Medici contro la guerra, arriva lo spot Fnomceo “Medici e Pace”

Medici contro la guerra, arriva lo spot Fnomceo “Medici e Pace”

Medici contro la guerra, arriva lo spot Fnomceo “Medici e Pace”

“Ogni atto medico è un atto di pace perché i medici ogni giorno incontrano la sofferenza, incontrano le persone più fragili, combattono le disuguaglianze, leniscono il dolore. Per questo sono costruttori di pace”, ha spiegato il presidente Fnomceo Filippo Anelli.

“Ogni atto medico è un atto di pace”, è il messaggio dello spot che, insieme a manifesti da affiggere in tutte le città, costituisce la nuova campagna “Medici e Pace” della Fnomceo, la Federazione nazionale degli Ordini dei Medici Chirurghi e degli Odontoiatri.

La campagna è stata presentata ufficialmente a Bari, durante la cerimonia di presentazione del Manifesto “Medici e Pace”, per essere poi pubblicata sui social della Federazione e degli Ordini territoriali. Lo spot si apre con un primo piano sugli occhi di un chirurgo. Sulle note di “Nessun dorma”, una voce fuori campo dice: “Ogni ferita ha la stessa voce chiede di essere guarita, non giudicata”.

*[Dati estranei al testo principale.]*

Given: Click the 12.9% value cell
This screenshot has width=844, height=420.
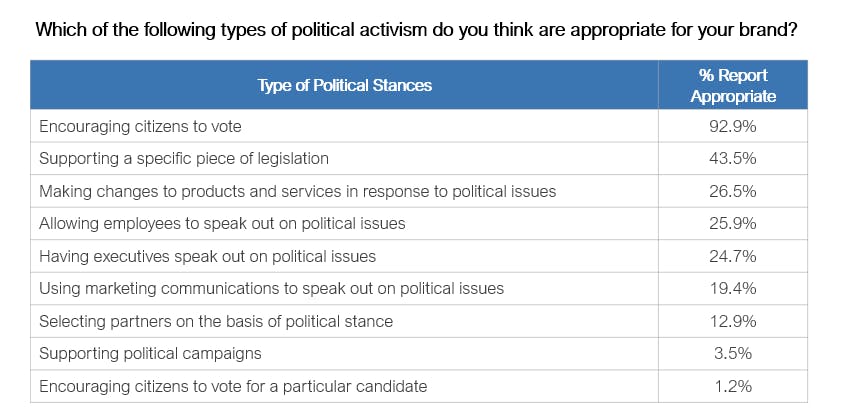Looking at the screenshot, I should click(733, 321).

L’inquadratura si allarga e si vede che il medico sta suturando, appunto, una ferita. E, sulla pelle del paziente, è tatuata una cartina geografica. “Perché ogni ferita ricucita è un conflitto in meno – continua la voce narrante – perché ogni medico difende il diritto alla vita”.

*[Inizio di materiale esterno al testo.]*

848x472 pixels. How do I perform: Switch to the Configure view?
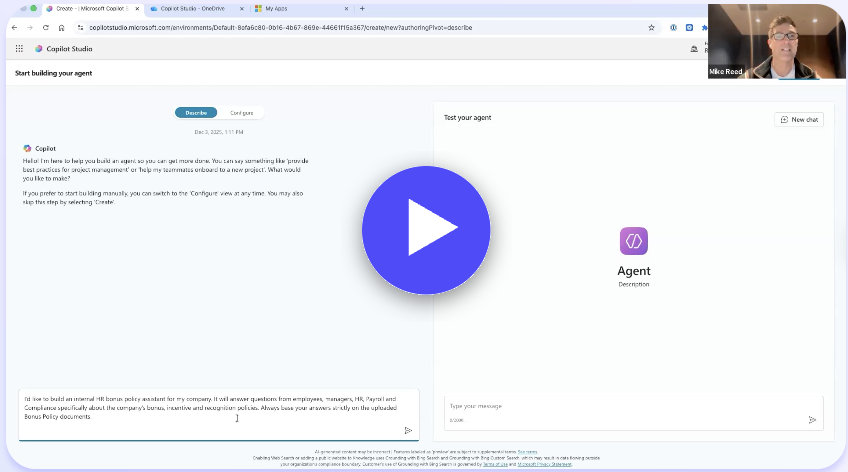[241, 113]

Gli occhi del medico incontrano quelli, profondi, della paziente, che ha in volto i segni mimetici dei soldati. Il campo si allarga ancora, mostrando la schiena completamente tatuata con i diversi continenti. La voce incalza: “Perché non c’è pace dove regna la sofferenza, né democrazia senza diritto alla salute”.

Il medico e la paziente “speciale”, che si capisce essere la nostra Terra, martoriata dai conflitti, si guardano intensamente e si stringono la mano: l’intervento è riuscito. “Ogni atto medico è un atto di pace” commenta la voce, che conclude con il claim: “Dove c’è cura, c’è pace”.

La campagna stampa sarà inoltre declinata in cartelloni sei metri per tre in affissione nei punti di maggior passaggio di tutti i capoluoghi italiani, in banner social e in pubblicità dinamica su autobus e vaporetti.

“La campagna – spiega il presidente della Fnomceo, Filippo Anelli – riprende e anima i principi del Manifesto “Medici e Pace”, siglato il 12 marzo tra Perugia e Assisi e in viaggio ora nei vari Ordini territoriali”.

“Ogni atto medico è un atto di pace – continua – perché i medici ogni giorno incontrano la sofferenza, incontrano le persone più fragili, combattono le disuguaglianze, leniscono il dolore. Per questo sono costruttori di pace”.

“I medici – conclude Anelli – sono contro la guerra, contro ogni forma di violenza, anche nei confronti degli operatori sanitari presenti negli scenari di conflitto, che vengono colpiti e uccisi. Sono tanti gli operatori sanitari che sono morti o che sono stati colpiti, a Gaza, in Libano, in Iran, in tutti i conflitti, in violazione delle convenzioni di Ginevra. Siamo convinti che ripristinare il diritto, ma soprattutto tutelare la dignità della persona, sia un impegno talmente forte da costituire oggi il presupposto per ogni società che vuole vivere in pace”.